▸ **Task goal**
Would you retype the lines from the one that holds "The width and height of the screenshot is (1400, 865)." to the final line of the entries below, both ends included and exactly as written, but without pictures?

+---+

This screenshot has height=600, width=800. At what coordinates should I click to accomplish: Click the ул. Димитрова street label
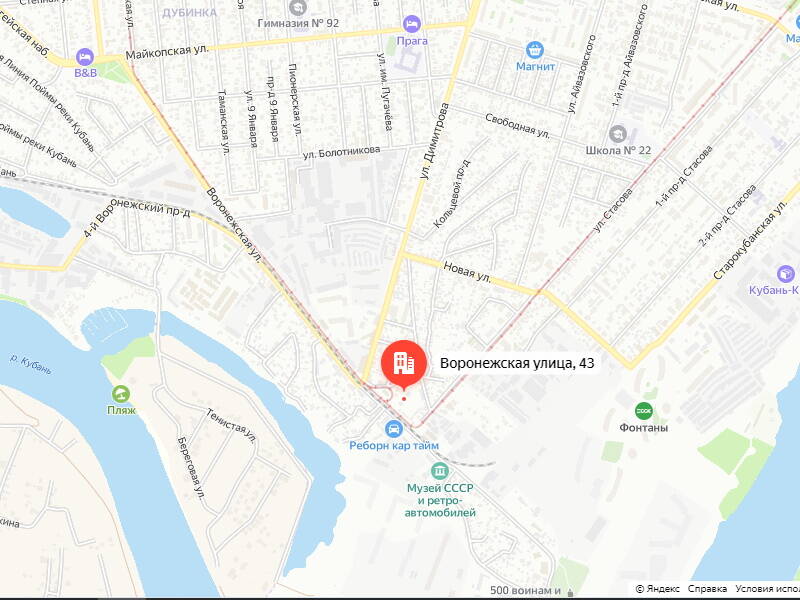(434, 141)
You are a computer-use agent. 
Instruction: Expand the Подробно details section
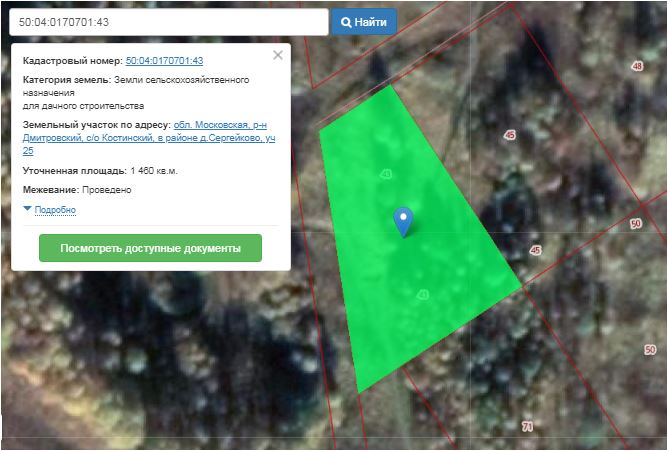55,210
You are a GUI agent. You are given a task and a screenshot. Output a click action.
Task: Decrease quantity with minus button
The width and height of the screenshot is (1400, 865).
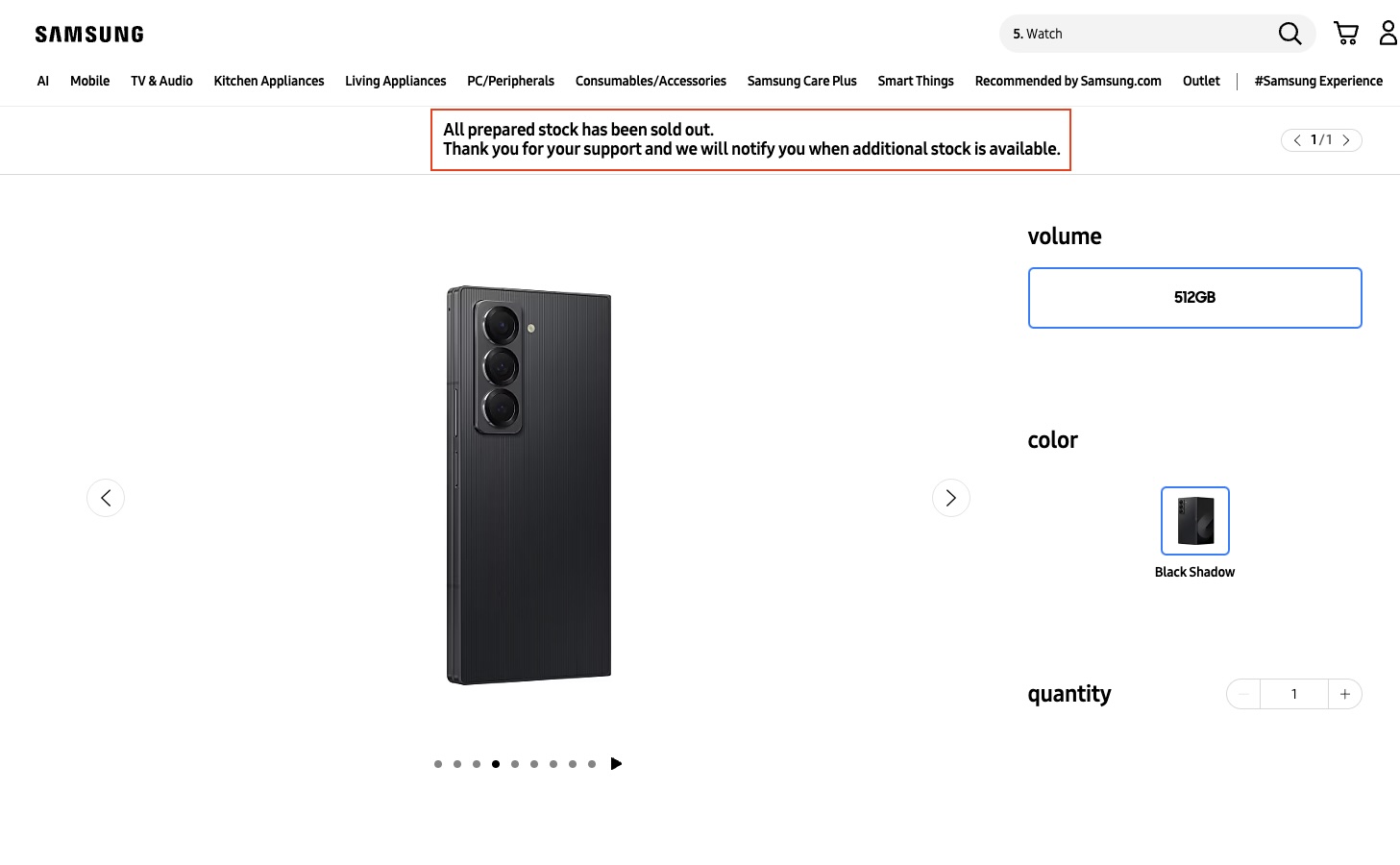1243,694
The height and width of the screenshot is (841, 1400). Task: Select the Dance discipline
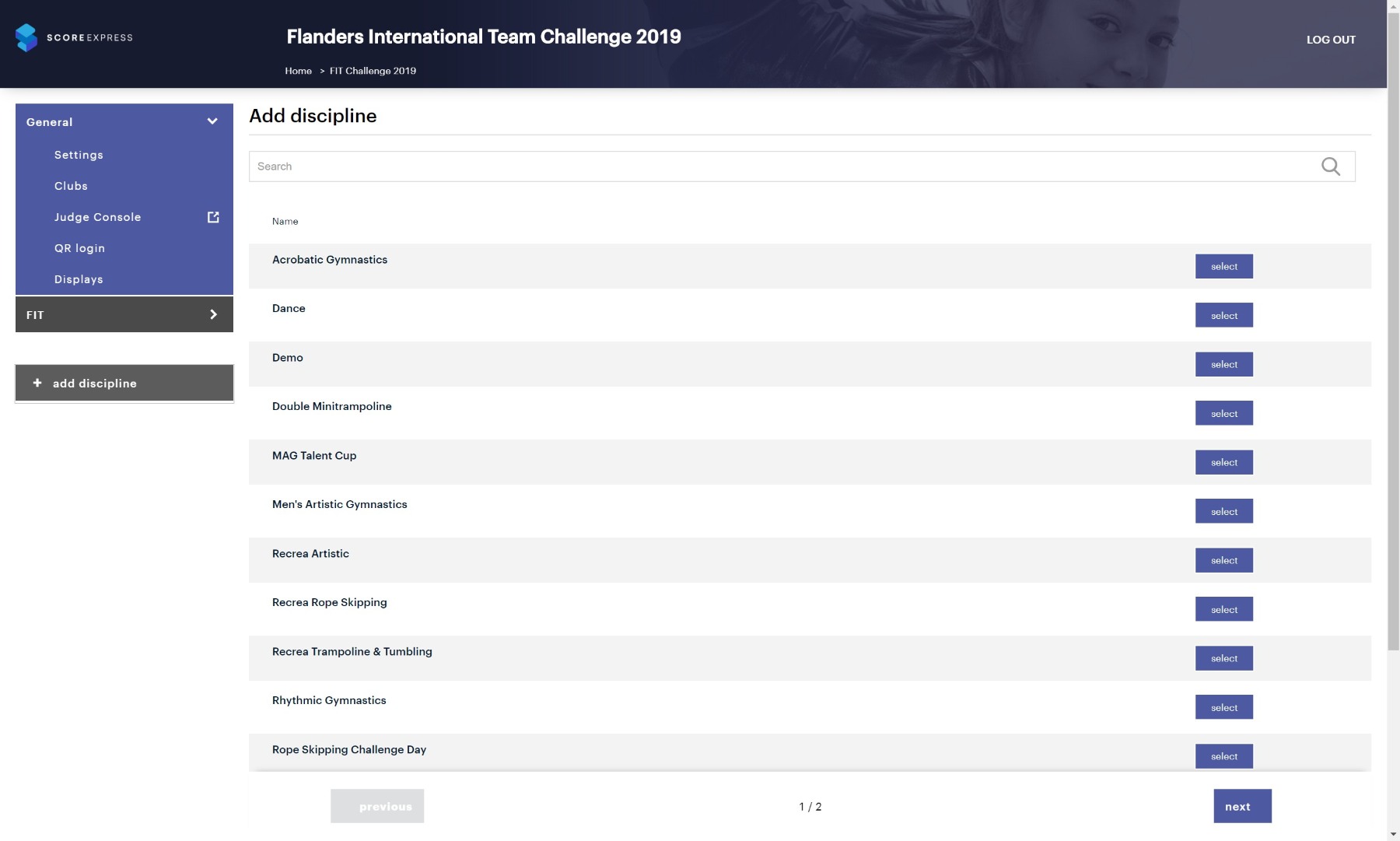tap(1224, 315)
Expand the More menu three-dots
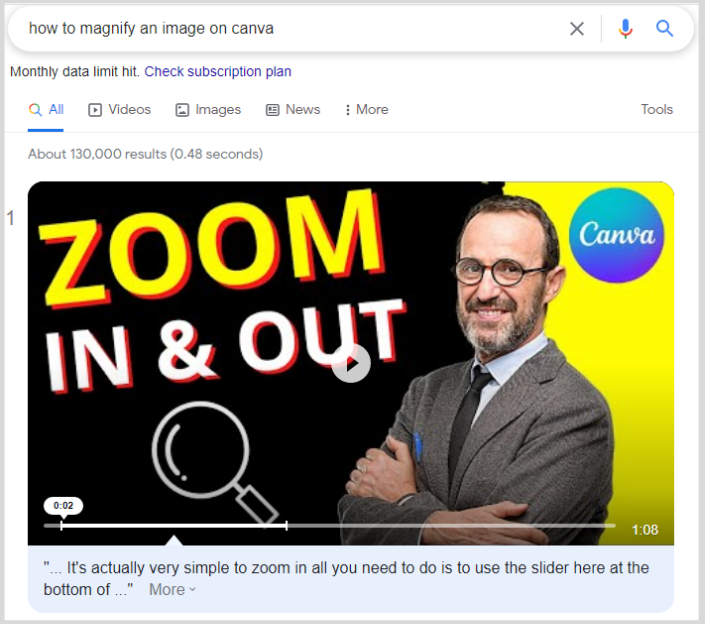The width and height of the screenshot is (705, 624). pos(347,110)
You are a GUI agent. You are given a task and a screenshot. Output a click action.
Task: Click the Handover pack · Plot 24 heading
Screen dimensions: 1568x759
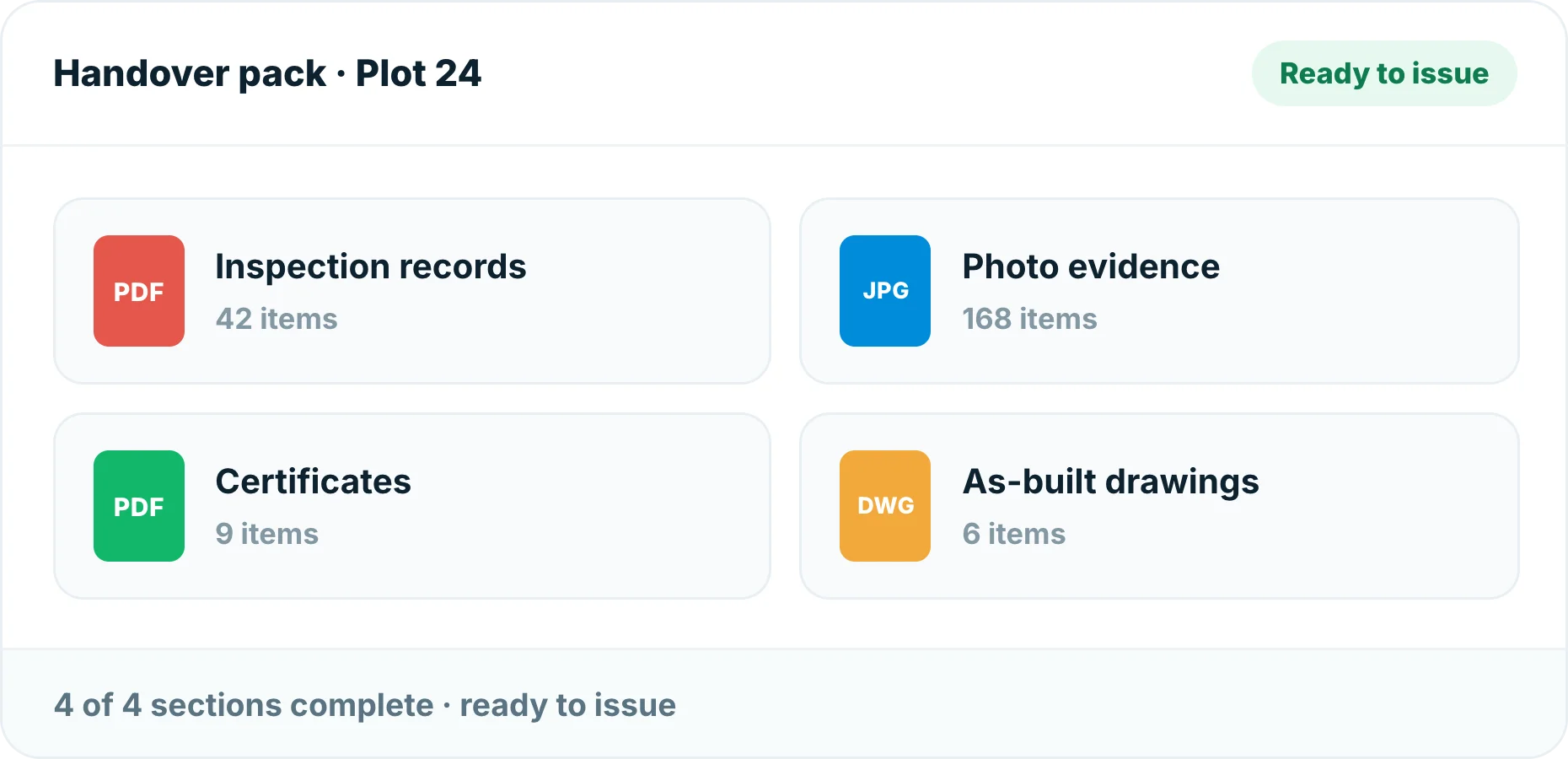pyautogui.click(x=267, y=73)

+---+

▸ **Task response**
The width and height of the screenshot is (1400, 865).
1243,694
The height and width of the screenshot is (841, 1400). Task: Select the Dance discipline
tap(1224, 315)
Expand the More menu three-dots
The width and height of the screenshot is (705, 624). pos(347,110)
You are a GUI agent. You are given a task and a screenshot. Output a click action.
Task: Click the Handover pack · Plot 24 heading
Screen dimensions: 1568x759
pyautogui.click(x=267, y=73)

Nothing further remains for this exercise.